THE REQUEST >> List each line in the records below that contains the string "axis". Case counts.

Data listing
-------

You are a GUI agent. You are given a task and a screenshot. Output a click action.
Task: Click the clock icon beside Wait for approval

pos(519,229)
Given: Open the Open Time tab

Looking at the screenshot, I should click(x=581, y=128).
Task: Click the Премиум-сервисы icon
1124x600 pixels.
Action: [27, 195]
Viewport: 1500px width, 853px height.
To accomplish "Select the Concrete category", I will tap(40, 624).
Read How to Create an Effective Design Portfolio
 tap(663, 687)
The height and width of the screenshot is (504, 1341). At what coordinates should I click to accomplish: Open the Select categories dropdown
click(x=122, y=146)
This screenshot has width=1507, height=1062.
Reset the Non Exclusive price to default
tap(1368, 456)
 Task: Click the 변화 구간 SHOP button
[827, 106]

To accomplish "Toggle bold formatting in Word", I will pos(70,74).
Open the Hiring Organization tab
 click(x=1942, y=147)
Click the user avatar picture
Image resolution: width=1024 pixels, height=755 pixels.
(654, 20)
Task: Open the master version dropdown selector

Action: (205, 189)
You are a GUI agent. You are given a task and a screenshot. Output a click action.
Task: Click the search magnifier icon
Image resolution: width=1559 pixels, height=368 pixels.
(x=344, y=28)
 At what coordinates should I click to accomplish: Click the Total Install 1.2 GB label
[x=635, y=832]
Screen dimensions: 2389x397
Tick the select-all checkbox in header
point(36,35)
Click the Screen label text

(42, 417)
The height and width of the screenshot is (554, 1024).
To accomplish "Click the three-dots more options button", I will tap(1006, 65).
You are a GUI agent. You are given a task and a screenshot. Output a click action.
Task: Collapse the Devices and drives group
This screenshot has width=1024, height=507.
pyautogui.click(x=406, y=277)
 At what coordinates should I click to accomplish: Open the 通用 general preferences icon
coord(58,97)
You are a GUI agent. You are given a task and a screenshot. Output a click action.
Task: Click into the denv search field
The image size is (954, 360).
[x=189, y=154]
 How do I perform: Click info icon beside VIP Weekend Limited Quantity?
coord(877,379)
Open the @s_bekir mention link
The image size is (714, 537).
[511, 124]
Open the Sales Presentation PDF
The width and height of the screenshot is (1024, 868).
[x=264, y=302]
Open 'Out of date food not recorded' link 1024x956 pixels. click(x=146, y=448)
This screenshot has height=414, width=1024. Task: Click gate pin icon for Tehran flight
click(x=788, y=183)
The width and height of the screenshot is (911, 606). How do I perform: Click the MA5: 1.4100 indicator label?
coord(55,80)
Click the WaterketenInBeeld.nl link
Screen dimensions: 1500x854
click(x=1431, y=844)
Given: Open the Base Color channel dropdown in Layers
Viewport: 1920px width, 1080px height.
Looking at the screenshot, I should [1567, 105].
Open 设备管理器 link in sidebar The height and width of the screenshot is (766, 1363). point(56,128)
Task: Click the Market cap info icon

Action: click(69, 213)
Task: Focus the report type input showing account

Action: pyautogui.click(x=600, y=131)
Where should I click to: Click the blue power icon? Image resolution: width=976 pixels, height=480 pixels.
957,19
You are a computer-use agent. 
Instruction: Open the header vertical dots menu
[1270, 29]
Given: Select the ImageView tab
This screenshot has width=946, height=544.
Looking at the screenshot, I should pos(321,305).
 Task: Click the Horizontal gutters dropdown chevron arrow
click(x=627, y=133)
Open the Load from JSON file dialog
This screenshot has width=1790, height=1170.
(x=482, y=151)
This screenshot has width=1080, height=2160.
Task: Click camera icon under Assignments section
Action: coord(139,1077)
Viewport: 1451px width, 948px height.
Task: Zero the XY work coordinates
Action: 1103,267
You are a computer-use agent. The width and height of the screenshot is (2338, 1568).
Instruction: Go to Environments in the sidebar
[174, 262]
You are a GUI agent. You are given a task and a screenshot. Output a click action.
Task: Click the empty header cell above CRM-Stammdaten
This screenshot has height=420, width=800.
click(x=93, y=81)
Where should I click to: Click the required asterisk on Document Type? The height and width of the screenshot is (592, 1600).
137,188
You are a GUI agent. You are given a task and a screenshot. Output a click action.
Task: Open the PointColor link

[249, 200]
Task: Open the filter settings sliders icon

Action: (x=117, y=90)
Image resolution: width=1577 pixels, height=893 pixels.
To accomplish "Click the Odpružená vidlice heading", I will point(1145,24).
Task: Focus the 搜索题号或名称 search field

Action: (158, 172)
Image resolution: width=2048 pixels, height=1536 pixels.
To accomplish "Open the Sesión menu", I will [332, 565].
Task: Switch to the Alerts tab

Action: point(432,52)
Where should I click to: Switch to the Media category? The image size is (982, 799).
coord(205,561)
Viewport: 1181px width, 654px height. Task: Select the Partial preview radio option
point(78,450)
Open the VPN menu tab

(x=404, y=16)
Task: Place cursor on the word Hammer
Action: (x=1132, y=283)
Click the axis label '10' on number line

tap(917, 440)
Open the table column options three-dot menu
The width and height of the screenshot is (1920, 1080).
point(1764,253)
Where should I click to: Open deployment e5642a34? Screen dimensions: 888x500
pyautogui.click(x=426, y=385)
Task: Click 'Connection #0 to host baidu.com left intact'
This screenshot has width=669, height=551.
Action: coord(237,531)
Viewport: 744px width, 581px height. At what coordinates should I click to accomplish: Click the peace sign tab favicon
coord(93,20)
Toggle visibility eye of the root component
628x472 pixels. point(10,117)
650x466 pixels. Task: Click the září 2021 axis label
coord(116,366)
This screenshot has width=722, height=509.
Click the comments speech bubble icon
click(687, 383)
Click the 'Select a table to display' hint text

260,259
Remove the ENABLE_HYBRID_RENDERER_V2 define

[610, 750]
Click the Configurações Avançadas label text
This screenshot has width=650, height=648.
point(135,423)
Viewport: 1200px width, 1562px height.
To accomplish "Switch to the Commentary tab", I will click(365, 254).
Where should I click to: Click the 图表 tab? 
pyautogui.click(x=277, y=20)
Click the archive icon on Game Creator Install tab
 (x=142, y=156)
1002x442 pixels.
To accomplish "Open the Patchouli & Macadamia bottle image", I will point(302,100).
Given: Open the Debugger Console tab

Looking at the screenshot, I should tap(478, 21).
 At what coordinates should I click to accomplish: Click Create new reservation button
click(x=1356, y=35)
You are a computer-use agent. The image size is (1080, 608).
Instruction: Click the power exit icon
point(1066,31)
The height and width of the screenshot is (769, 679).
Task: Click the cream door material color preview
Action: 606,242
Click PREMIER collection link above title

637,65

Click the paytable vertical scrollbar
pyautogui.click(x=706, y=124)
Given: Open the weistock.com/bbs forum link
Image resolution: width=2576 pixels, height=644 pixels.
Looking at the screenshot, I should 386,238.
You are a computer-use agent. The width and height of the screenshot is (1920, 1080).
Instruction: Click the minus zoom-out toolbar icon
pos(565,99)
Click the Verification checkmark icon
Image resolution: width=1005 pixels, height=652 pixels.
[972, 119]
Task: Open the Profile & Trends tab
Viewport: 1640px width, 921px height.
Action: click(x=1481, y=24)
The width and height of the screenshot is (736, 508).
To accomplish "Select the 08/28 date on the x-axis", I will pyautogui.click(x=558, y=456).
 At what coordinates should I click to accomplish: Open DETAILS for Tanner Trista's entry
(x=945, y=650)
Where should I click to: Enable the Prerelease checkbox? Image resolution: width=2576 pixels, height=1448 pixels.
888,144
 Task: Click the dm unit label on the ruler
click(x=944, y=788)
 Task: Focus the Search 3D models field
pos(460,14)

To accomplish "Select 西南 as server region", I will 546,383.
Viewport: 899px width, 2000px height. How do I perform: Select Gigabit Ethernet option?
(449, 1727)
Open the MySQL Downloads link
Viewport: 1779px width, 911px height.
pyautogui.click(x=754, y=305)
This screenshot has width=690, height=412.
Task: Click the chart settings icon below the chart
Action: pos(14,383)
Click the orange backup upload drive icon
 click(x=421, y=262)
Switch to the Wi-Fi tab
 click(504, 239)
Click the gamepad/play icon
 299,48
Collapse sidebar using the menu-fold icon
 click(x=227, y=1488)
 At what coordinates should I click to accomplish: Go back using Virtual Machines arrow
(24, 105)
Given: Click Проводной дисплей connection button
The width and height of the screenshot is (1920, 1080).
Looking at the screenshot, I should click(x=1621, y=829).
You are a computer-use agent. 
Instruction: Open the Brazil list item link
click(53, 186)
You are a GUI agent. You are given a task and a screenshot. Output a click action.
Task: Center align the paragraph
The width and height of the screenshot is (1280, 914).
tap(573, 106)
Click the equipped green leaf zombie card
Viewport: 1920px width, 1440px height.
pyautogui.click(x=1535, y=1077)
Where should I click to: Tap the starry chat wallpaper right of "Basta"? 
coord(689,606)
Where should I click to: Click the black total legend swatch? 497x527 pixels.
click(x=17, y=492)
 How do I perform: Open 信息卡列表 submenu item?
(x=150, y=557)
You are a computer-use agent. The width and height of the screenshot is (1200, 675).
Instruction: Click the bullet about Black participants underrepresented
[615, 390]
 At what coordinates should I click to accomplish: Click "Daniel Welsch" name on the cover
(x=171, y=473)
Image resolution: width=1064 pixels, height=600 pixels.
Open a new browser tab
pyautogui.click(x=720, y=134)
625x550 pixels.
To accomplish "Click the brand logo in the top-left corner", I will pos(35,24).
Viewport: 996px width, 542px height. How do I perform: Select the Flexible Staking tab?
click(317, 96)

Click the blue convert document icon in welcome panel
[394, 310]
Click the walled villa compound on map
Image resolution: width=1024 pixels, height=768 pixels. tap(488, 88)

-------

OUTPUT OF THE EXERCISE >>
Click the axis label '10' on number line
650x466 pixels. Task: Click the září 2021 axis label
To accomplish "Select the 08/28 date on the x-axis", I will pyautogui.click(x=558, y=456).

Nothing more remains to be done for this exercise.